Smart Ones Smart Anytime Mini Cheeseburgers 

(2 mini-burgers, 140 g) 380 calories, 16 g fat (6 g saturated), 720 mg sodium, 42 g carbohydrates, 6 g fiber, 18 g protein
There's a lot of bun around these burgers, with nearly twice the carbs as White Castle.

Healthy Choice Café Steamers Barbecue Seasoned Steak with Red Potatoes 

(1 meal, 269 g) 260 calories, 3.5 g fat (1 g saturated), 470 mg sodium, 39 g carbohydrates, 6 g fiber, 17 g protein
More fat, calories and sugar than the Smart Ones pot roast.


Ore-Ida Sweet Potato Straight Fries 

(22 fries, 84 g) 160 calories, 8 g fat (0.5 g saturated), 160 mg sodium, 21 g carbohydrates, 1 g protein
A raw sweet potato has more fiber and vitamin A than a raw russet potato, but once the food industry starts plowing fat into the produce, all bets are off.

Hebrew National Beef Franks in a Blanket 

(5 pieces, 81 g) 300 calories, 24 g fat (8 g saturated, 3 g trans), 680 mg sodium, 12 g carbohydrates, 8 g protein
You shouldn't consume this much trans fat in an entire day, let alone from a snack.

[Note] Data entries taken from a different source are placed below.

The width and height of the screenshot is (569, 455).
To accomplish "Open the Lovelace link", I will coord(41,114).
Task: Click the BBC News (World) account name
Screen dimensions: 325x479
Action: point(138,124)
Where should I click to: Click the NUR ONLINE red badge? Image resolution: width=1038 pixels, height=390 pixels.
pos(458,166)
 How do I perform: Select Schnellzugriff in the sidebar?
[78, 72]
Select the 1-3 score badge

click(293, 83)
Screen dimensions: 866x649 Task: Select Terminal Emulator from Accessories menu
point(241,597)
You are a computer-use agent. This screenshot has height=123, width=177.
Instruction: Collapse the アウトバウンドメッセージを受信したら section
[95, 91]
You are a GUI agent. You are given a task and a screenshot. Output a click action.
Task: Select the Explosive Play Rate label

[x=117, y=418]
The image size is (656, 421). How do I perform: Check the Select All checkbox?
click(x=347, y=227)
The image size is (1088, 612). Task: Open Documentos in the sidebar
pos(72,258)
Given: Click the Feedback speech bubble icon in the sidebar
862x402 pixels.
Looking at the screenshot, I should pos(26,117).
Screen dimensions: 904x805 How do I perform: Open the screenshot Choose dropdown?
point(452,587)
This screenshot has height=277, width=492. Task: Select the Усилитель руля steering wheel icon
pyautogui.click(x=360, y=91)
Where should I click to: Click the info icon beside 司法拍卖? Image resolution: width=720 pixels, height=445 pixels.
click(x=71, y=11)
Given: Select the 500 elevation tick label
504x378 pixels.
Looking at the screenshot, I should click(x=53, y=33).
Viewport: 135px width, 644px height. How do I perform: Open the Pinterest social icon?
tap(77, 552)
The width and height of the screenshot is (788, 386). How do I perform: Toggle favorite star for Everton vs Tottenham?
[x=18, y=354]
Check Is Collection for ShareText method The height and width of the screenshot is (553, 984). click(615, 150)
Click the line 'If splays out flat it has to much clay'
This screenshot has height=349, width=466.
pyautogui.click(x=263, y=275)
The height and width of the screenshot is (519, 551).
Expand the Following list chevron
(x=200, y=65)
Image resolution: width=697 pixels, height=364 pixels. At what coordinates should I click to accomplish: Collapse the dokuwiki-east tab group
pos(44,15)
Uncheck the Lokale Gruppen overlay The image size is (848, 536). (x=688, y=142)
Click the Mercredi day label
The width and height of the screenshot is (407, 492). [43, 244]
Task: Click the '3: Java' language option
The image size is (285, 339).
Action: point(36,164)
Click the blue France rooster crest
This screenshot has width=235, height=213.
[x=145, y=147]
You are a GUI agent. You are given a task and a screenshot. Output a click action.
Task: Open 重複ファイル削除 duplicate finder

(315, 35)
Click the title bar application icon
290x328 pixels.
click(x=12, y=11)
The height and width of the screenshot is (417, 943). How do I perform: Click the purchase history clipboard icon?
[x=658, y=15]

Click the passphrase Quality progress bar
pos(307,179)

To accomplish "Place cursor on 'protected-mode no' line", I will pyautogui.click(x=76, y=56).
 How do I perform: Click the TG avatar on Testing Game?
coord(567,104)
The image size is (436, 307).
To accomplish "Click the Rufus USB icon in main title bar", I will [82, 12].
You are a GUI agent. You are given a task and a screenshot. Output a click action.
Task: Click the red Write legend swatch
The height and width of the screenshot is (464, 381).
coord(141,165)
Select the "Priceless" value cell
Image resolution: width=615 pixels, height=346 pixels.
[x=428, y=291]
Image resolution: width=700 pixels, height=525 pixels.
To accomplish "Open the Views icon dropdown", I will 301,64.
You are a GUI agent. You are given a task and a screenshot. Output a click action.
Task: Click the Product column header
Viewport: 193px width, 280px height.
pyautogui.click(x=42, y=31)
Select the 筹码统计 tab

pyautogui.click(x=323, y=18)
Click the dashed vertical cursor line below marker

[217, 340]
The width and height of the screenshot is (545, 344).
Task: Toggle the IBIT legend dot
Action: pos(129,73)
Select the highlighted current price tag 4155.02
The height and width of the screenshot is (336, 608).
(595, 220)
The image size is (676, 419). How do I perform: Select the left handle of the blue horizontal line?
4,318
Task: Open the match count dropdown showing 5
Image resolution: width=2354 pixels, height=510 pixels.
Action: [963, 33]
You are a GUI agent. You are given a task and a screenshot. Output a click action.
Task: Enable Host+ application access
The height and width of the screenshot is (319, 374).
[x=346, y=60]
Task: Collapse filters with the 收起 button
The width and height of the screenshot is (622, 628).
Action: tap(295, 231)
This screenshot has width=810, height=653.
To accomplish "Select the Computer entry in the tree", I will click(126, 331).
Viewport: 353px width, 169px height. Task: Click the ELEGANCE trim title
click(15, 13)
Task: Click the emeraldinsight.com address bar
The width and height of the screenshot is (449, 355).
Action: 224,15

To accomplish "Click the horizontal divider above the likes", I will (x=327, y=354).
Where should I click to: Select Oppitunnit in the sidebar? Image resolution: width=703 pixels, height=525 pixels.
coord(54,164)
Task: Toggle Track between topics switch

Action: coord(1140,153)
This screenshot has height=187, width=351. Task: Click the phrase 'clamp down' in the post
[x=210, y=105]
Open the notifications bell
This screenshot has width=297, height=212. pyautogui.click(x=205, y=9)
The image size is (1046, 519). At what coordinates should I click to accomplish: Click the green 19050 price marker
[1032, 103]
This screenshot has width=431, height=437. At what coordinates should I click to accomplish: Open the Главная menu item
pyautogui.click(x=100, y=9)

T.G.I. Friday's Chicken Quesadilla Rolls 

(2 pieces, 83 g) 230 calories, 10g fat (3 g saturated, 1 g trans), 470 mg sodium, 27 g carbohydrates, 9 g protein Frozen flour tortillas are little trans-fat delivery systems.

Tyson Chicken Breast Tenders 

(4 pieces, 80 g) 190 calories, 12 g fat (2.5 g saturated), 420 mg sodium, 12 g carbohydrates, 9 g protein
There's a big difference between “organic,” a regulated term, and “natural,” which means nothing. In this case, that difference is worth an extra dose of fat and sodium.

Ore-Ida Onion Ringers 

(3 pieces, 81 g) 180 calories, 10 g fat (2 g saturated), 160 mg sodium, 21 g carbohydrates, 2 g protein
Each ring harbors more than 3 grams of fat. Fries are almost always the better choice.